Source records »
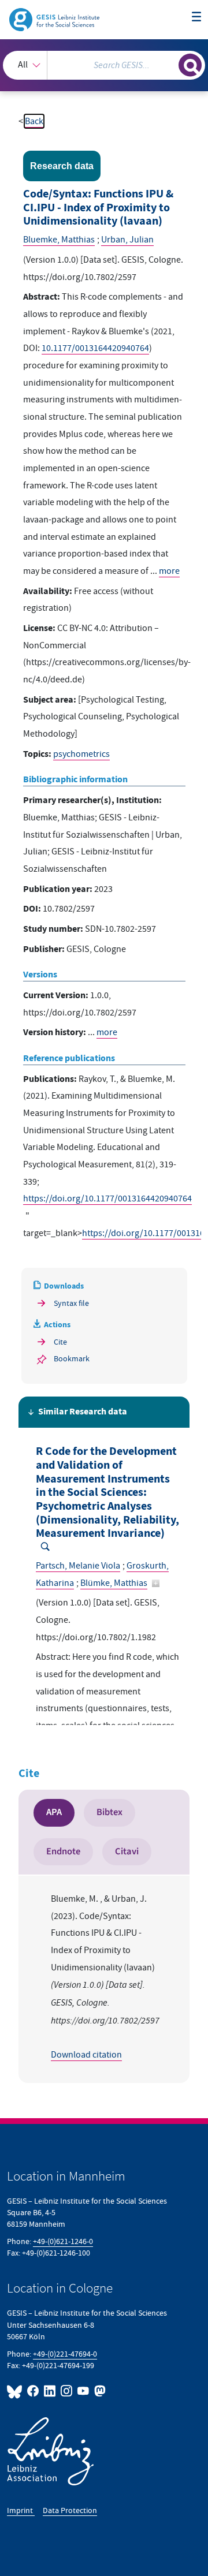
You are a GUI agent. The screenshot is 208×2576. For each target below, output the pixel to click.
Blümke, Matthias (113, 1583)
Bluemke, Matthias (59, 239)
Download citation (86, 2054)
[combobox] (104, 65)
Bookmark (72, 1358)
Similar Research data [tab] (82, 1411)
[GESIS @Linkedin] (50, 2391)
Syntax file (71, 1303)
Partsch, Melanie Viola (78, 1565)
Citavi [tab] (127, 1851)
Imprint (21, 2510)
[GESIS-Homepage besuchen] (55, 19)
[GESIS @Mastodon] (99, 2391)
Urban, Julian (127, 239)
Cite (60, 1341)
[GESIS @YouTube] (83, 2391)
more (169, 571)
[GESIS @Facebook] (33, 2391)
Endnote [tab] (63, 1851)
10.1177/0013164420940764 (95, 348)
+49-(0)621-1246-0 (63, 2241)
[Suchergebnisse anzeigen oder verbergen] (190, 65)
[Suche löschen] (170, 63)
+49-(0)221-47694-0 (65, 2354)
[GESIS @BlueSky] (16, 2391)
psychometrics (81, 754)
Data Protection (70, 2510)
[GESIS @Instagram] (66, 2391)
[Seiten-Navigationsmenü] (196, 17)
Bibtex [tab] (109, 1812)
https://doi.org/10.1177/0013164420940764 (107, 1198)
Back (34, 121)
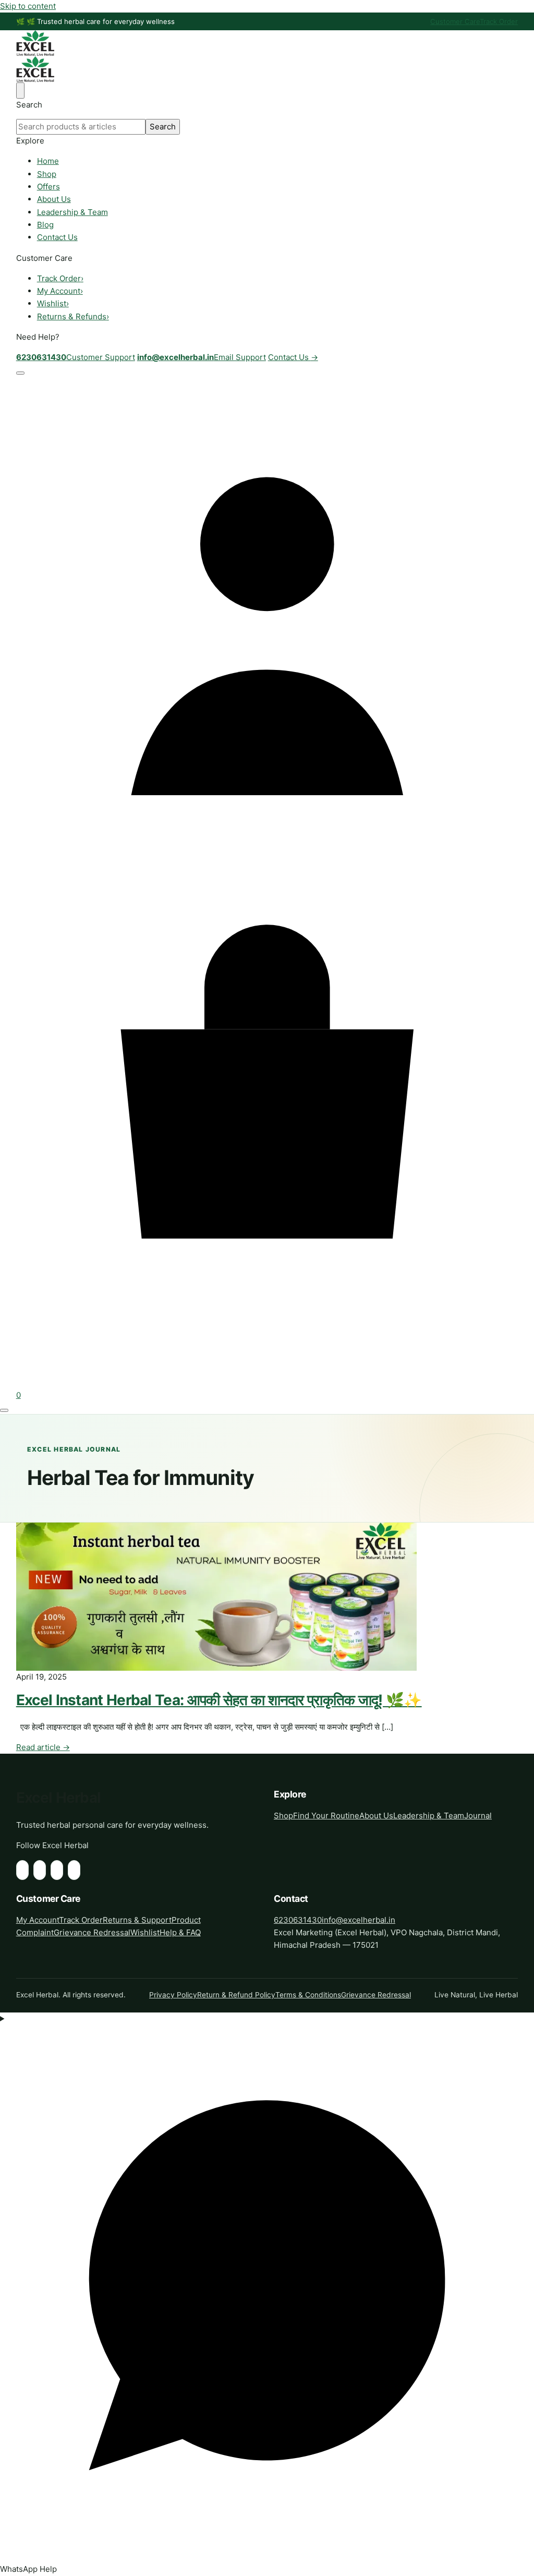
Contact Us (57, 237)
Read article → (43, 1747)
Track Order (499, 21)
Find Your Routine (326, 1815)
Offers (48, 186)
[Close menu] (20, 90)
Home (48, 161)
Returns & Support (137, 1920)
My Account (60, 291)
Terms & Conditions (308, 1995)
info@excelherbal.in (358, 1920)
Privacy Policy (173, 1995)
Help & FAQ (180, 1932)
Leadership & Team (72, 212)
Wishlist (53, 303)
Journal (478, 1815)
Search (163, 126)
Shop (46, 174)
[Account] (267, 876)
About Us (54, 199)
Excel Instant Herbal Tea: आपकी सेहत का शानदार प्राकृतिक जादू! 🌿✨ (219, 1700)
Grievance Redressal (92, 1932)
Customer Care (455, 21)
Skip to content (28, 6)
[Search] (20, 373)
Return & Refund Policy (236, 1995)
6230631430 (298, 1920)
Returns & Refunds (73, 316)
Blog (45, 225)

Description of the task » Print the data exactly as written, dropping any images it holds.

The completed task »
You are a GUI agent. The screenshot is 208×2576. For each target below, output the pixel to click.
Blümke, Matthias (113, 1583)
Bluemke, Matthias (59, 239)
Download citation (86, 2054)
[combobox] (104, 65)
Bookmark (72, 1358)
Similar Research data [tab] (82, 1411)
[GESIS @Linkedin] (50, 2391)
Syntax file (71, 1303)
Partsch, Melanie Viola (78, 1565)
Citavi [tab] (127, 1851)
Imprint (21, 2510)
[GESIS-Homepage besuchen] (55, 19)
[GESIS @Mastodon] (99, 2391)
Urban, Julian (127, 239)
Cite (60, 1341)
[GESIS @YouTube] (83, 2391)
more (169, 571)
[GESIS @Facebook] (33, 2391)
Endnote [tab] (63, 1851)
10.1177/0013164420940764 (95, 348)
+49-(0)621-1246-0 (63, 2241)
[Suchergebnisse anzeigen oder verbergen] (190, 65)
[Suche löschen] (170, 63)
+49-(0)221-47694-0 (65, 2354)
[GESIS @BlueSky] (16, 2391)
psychometrics (81, 754)
Data Protection (70, 2510)
[GESIS @Instagram] (66, 2391)
[Seiten-Navigationsmenü] (196, 17)
Bibtex [tab] (109, 1812)
https://doi.org/10.1177/0013164420940764 (107, 1198)
Back (34, 121)
Contact Us (57, 237)
Read article → (43, 1747)
Track Order (499, 21)
Find Your Routine (326, 1815)
Offers (48, 186)
[Close menu] (20, 90)
Home (48, 161)
Returns & Support (137, 1920)
My Account (60, 291)
Terms & Conditions (308, 1995)
info@excelherbal.in (358, 1920)
Privacy Policy (173, 1995)
Help & FAQ (180, 1932)
Leadership & Team (72, 212)
Wishlist (53, 303)
Journal (478, 1815)
Search (163, 126)
Shop (46, 174)
[Account] (267, 876)
About Us (54, 199)
Excel Instant Herbal Tea: आपकी सेहत का शानदार प्राकृतिक जादू! 🌿✨ (219, 1700)
Grievance Redressal (92, 1932)
Customer Care (455, 21)
Skip to content (28, 6)
[Search] (20, 373)
Return & Refund Policy (236, 1995)
6230631430 (298, 1920)
Returns & Refunds (73, 316)
Blog (45, 225)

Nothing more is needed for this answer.